Objective: To evaluate the feasibility of an automated intensive care unit (ICU) risk adjustment tool (acronym: SISVistA) developed by selecting a subset of predictor variables from the Acute Physiology and Chronic Health Evaluation (APACHE) III available in the existing computerized database of the Department of Veterans Affairs (VA) healthcare system and modifying the APACHE diagnostic and comorbidity approach.
Design: Retrospective cohort study.
Setting: Six ICUs in three Ohio Veterans Affairs hospitals.
Patient selection: The first ICU admission of all patients from February 1996 through July 1997.

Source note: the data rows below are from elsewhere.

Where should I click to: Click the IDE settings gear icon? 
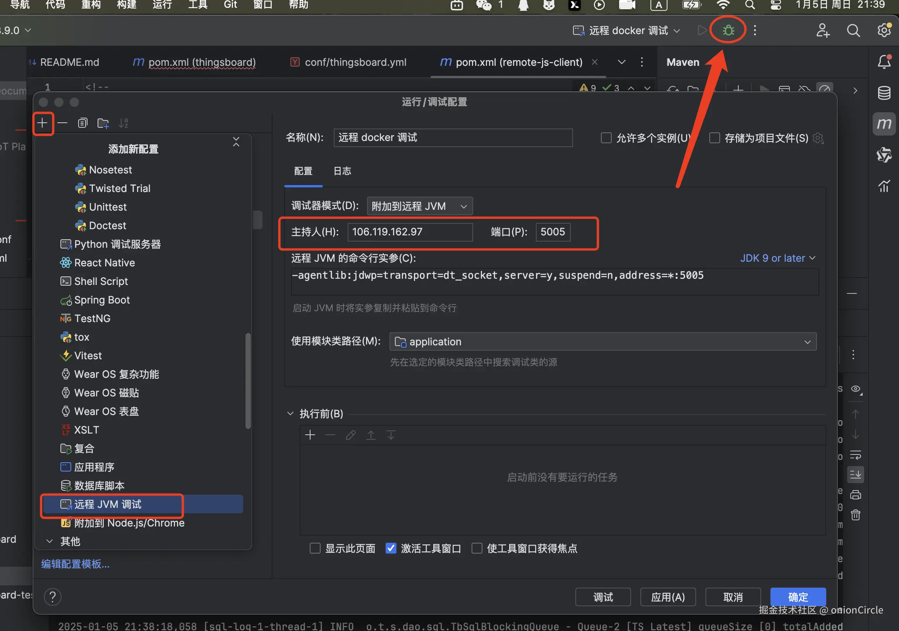click(x=884, y=30)
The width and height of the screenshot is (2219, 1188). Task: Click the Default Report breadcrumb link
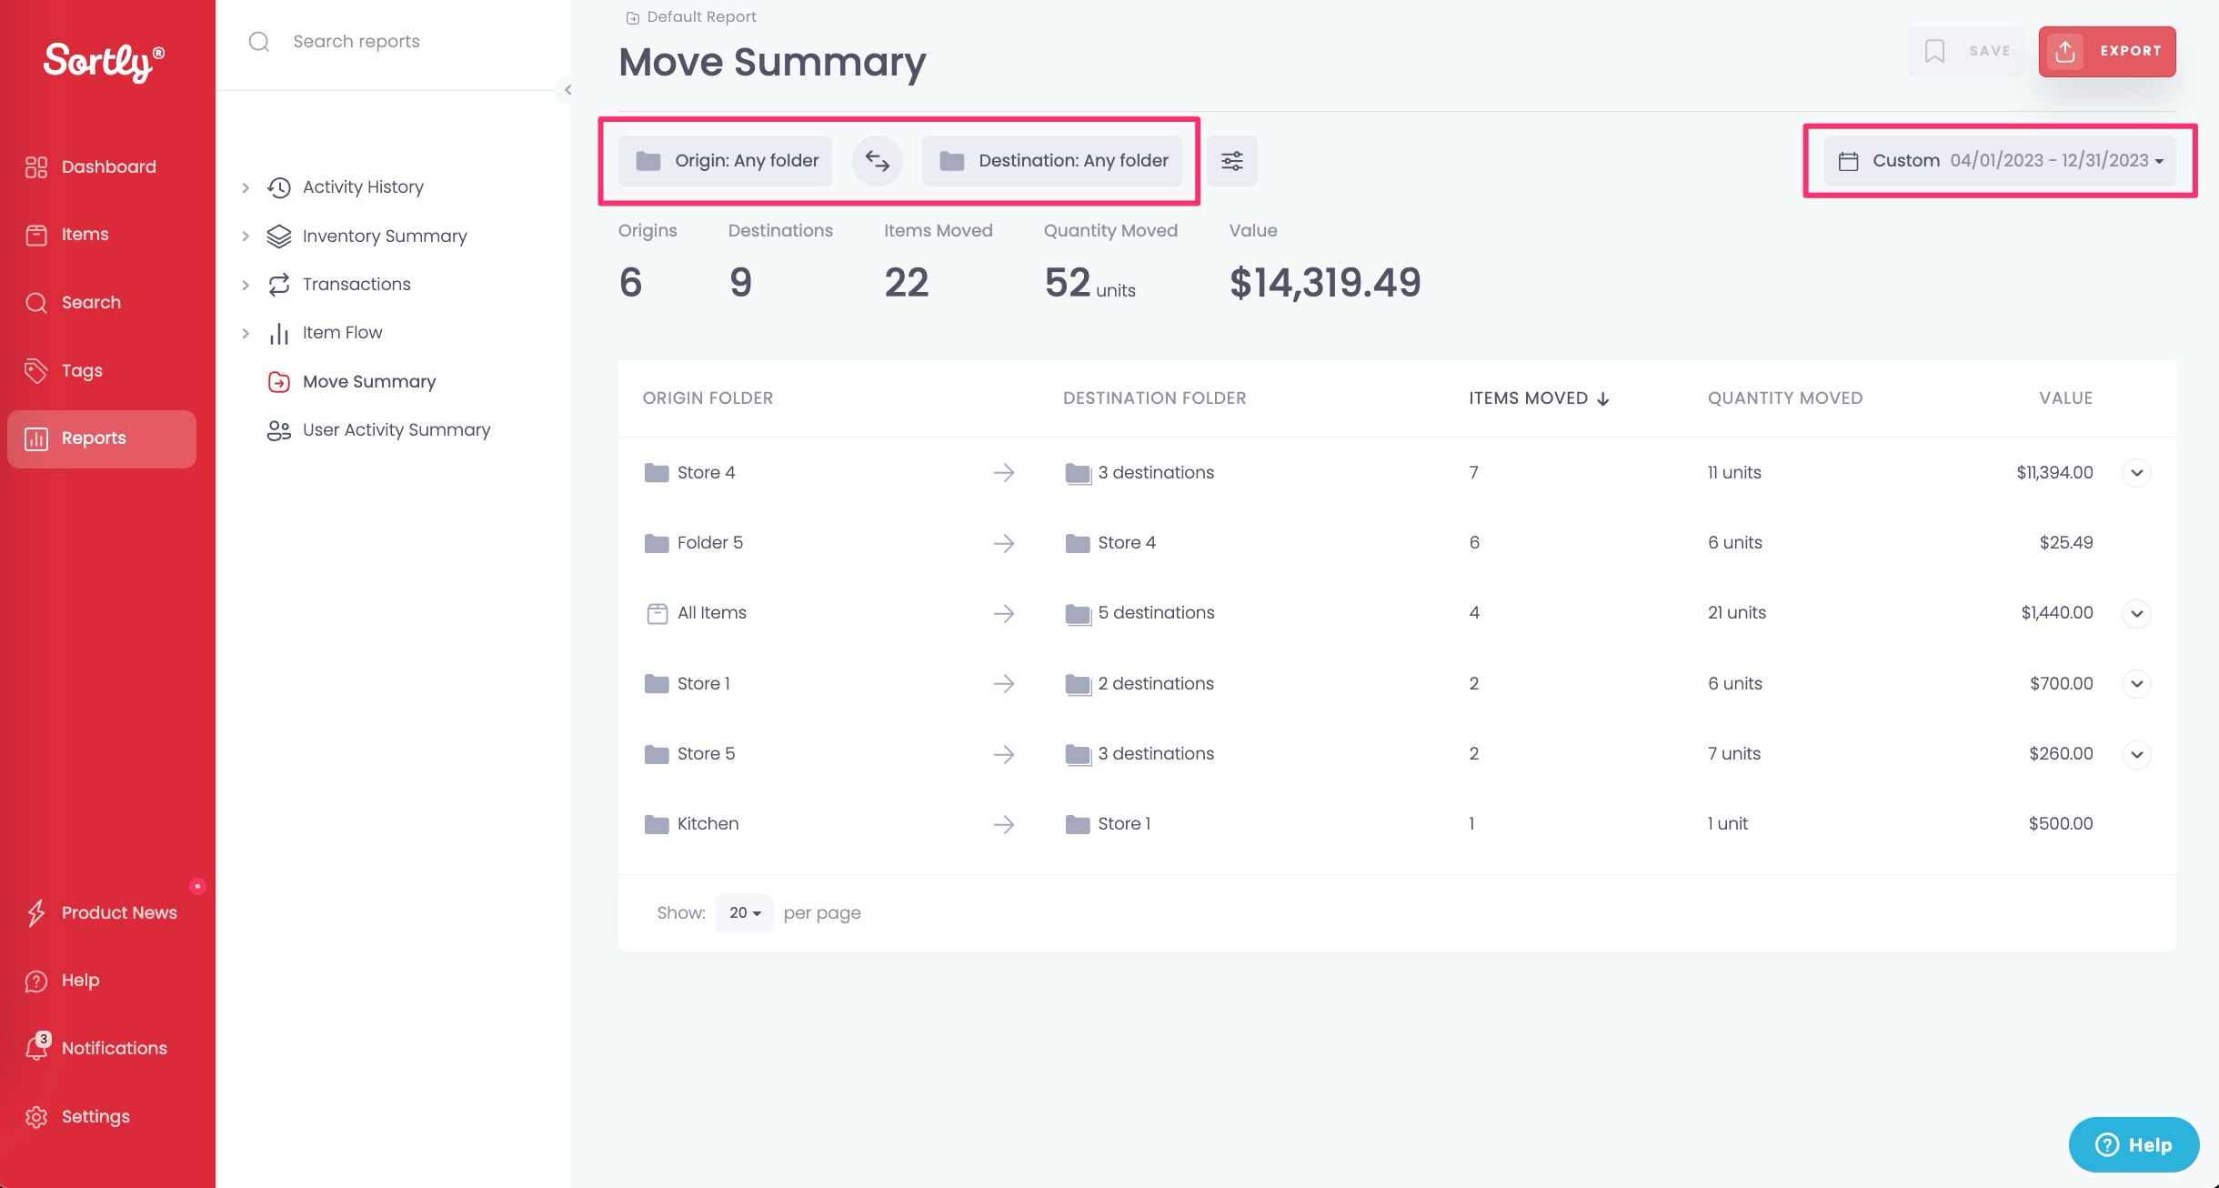[x=700, y=16]
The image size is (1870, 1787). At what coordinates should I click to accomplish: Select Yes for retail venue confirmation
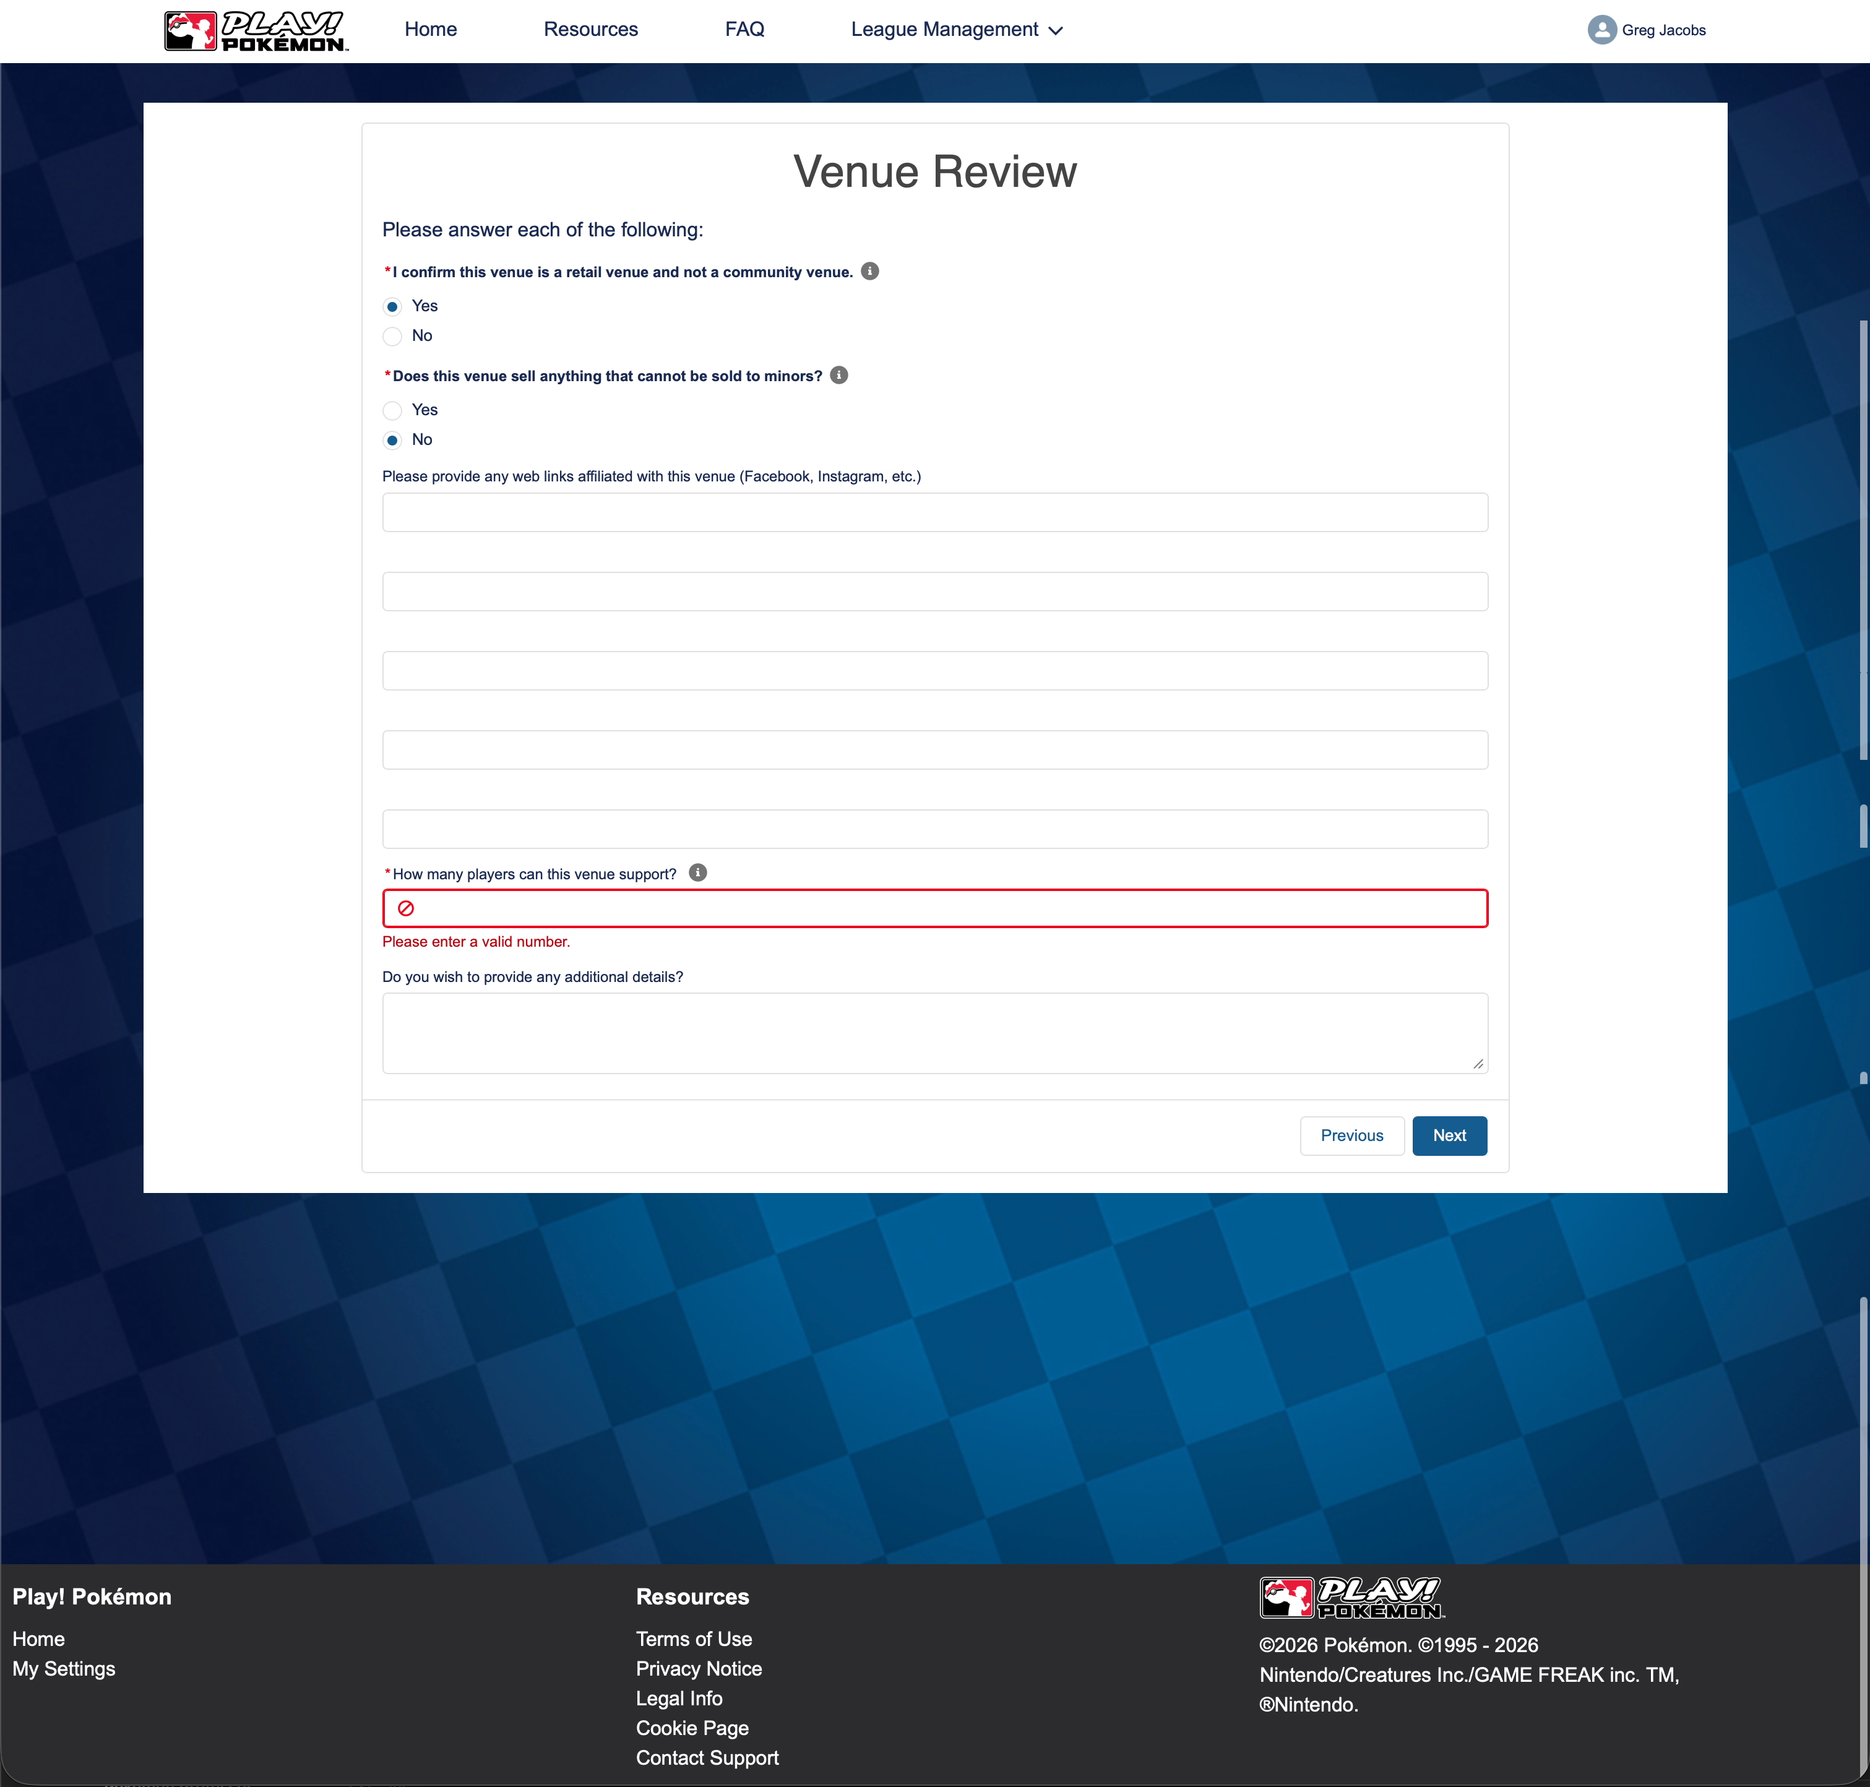pos(392,307)
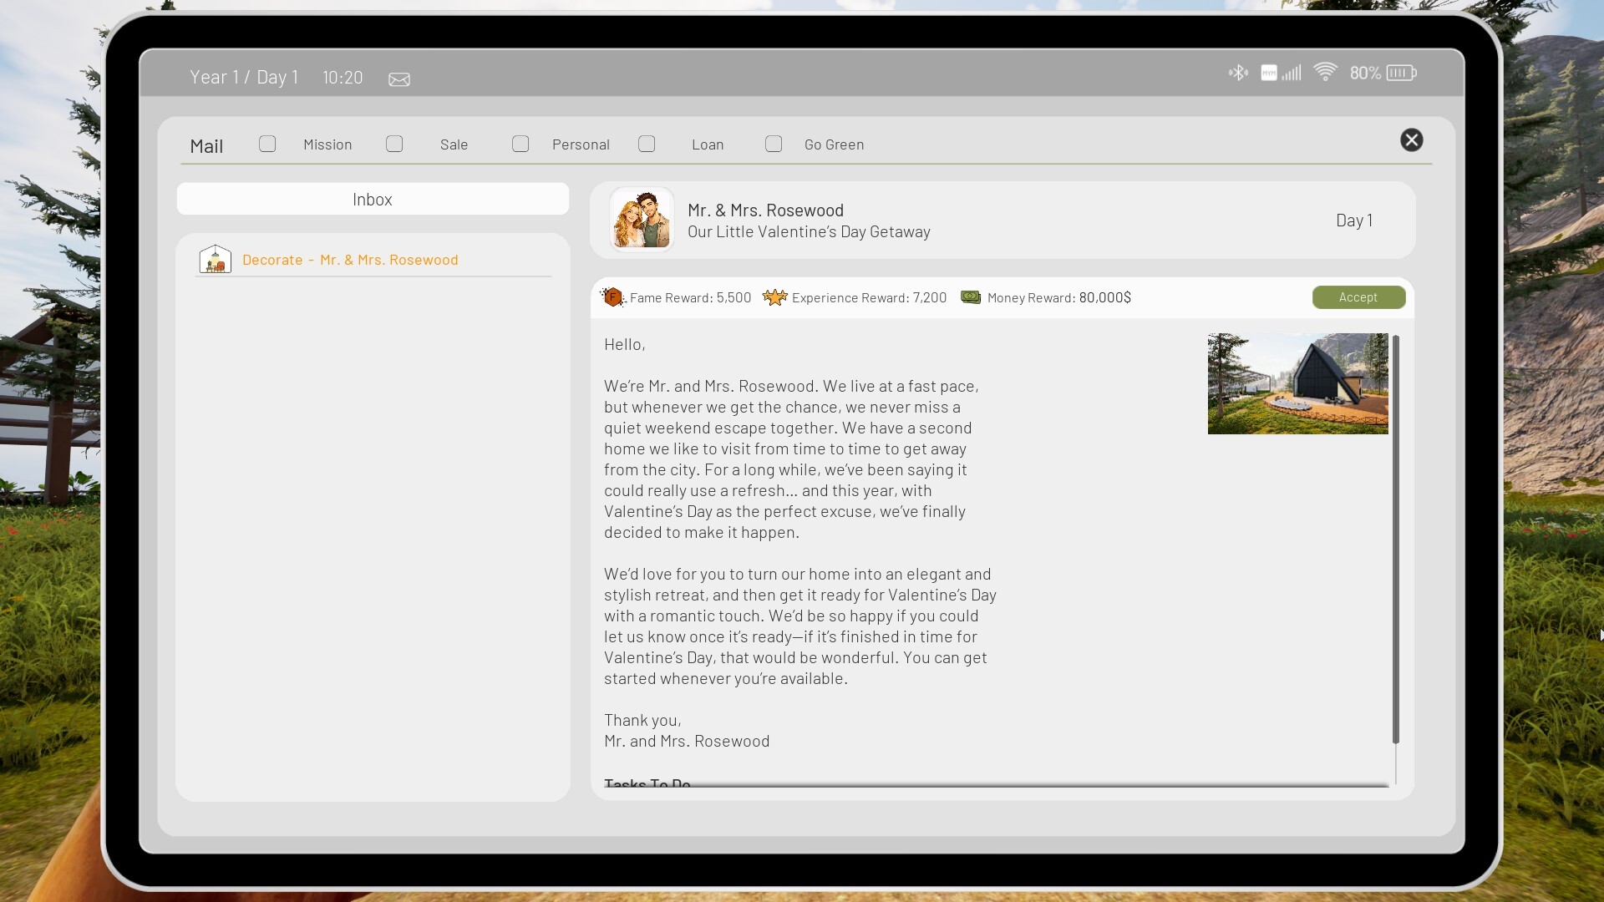Screen dimensions: 1604x902
Task: Check the Sale filter box
Action: [393, 144]
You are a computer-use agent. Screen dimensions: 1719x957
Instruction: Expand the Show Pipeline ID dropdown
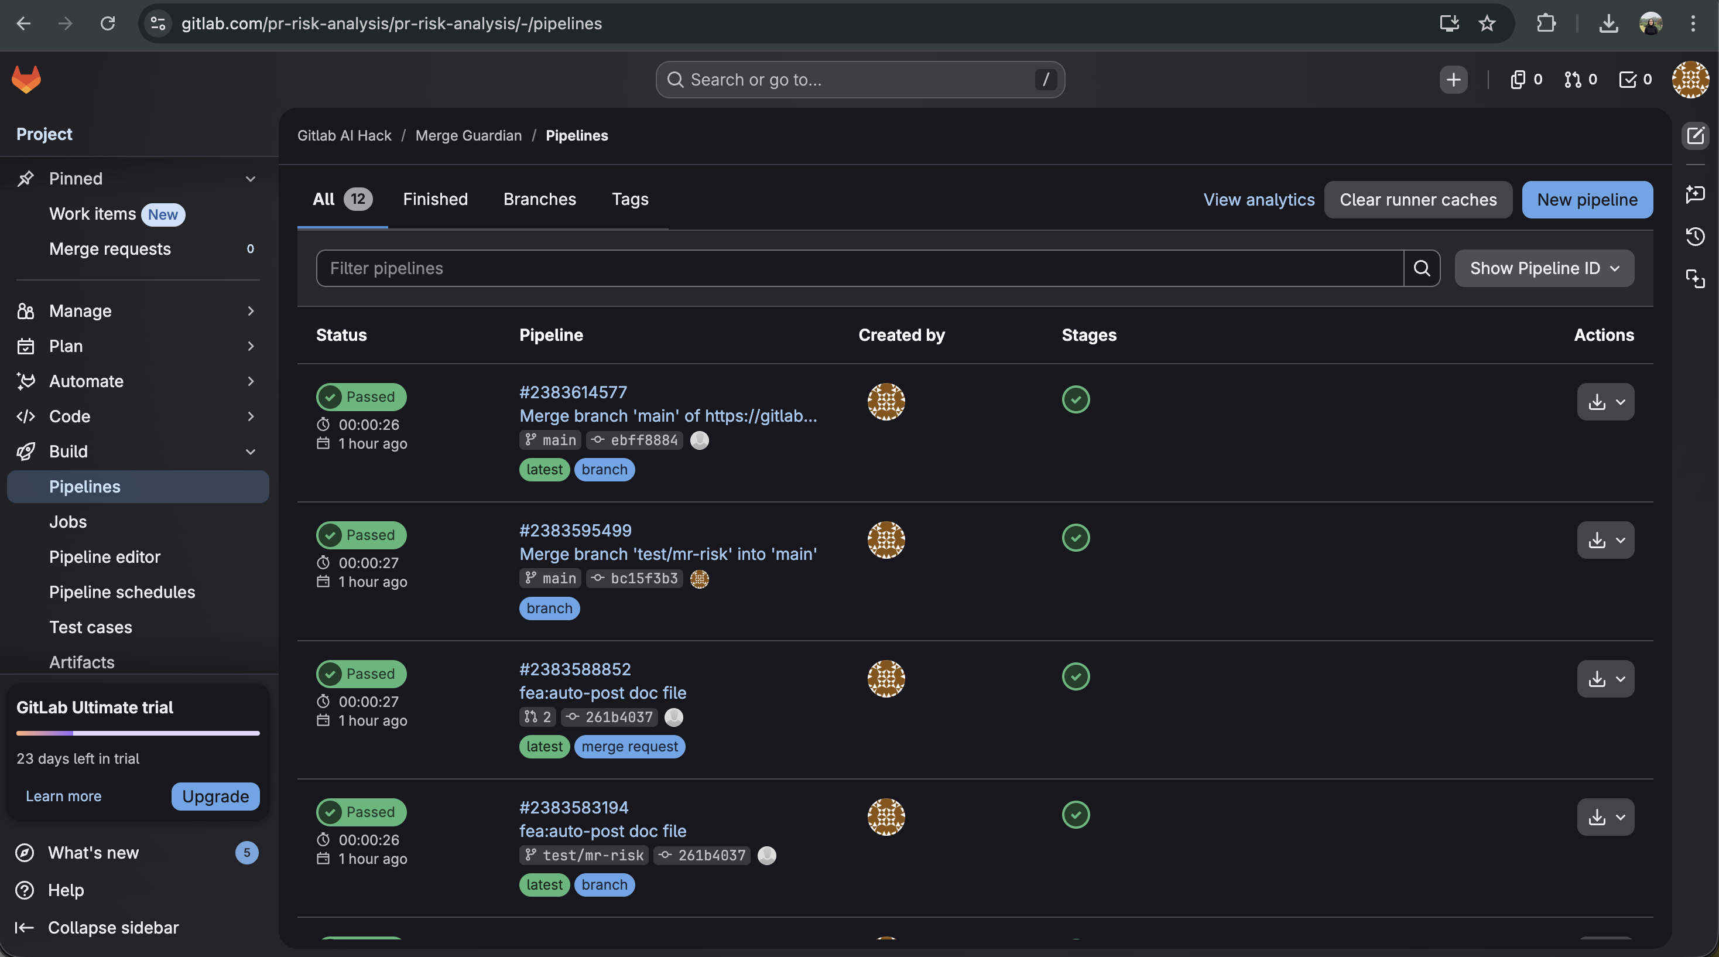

Outcome measure: Mortality at hospital discharge.
Methods: The predictor variables, including age, comorbidity, diagnosis, admission source (direct or transfer), and laboratory results (from the +/- 24-hr period surrounding admission), were extracted from computerized VA databases, and APACHE III weights were applied using customized software. The weights of all laboratory variables were added and treated as a single variable in the model. A logistic regression model was fitted to predict the outcome and the model was validated using a boot-strapping technique (1,000 repetitions).
Main results: The analysis included all 4,651 eligible cases (442 deaths). The cohort was predominantly male (97.5%) and elderly (63.6 +/- 12.0 yrs). In multivariate analysis, significant predictors of hospital mortality included age (odds ratio [OR], 1.06; 95% confidence interval [CI], 1.04-1.09), comorbidity (OR, 1.11; 95% CI, 1.08-1.15), total laboratory score (OR, 1.07; 95% CI, 1.06-1.08), direct ICU admission (OR, 0.39; 95% CI, 0.31-0.49), and several broad ICU diagnostic categories. The SISVistA model had excellent discrimination and calibration (C statistic = 0.86, goodness-of-fit statistics; p > .20). The area under the receiver operating characteristic curve of the validated model was 0.86.
Conclusions: Using common data elements often found in hospital computer systems, SISVistA predicts hospital mortality among patients in Ohio VA ICUs. This preliminary study supports the development of an automated ICU risk prediction system on a more diverse population.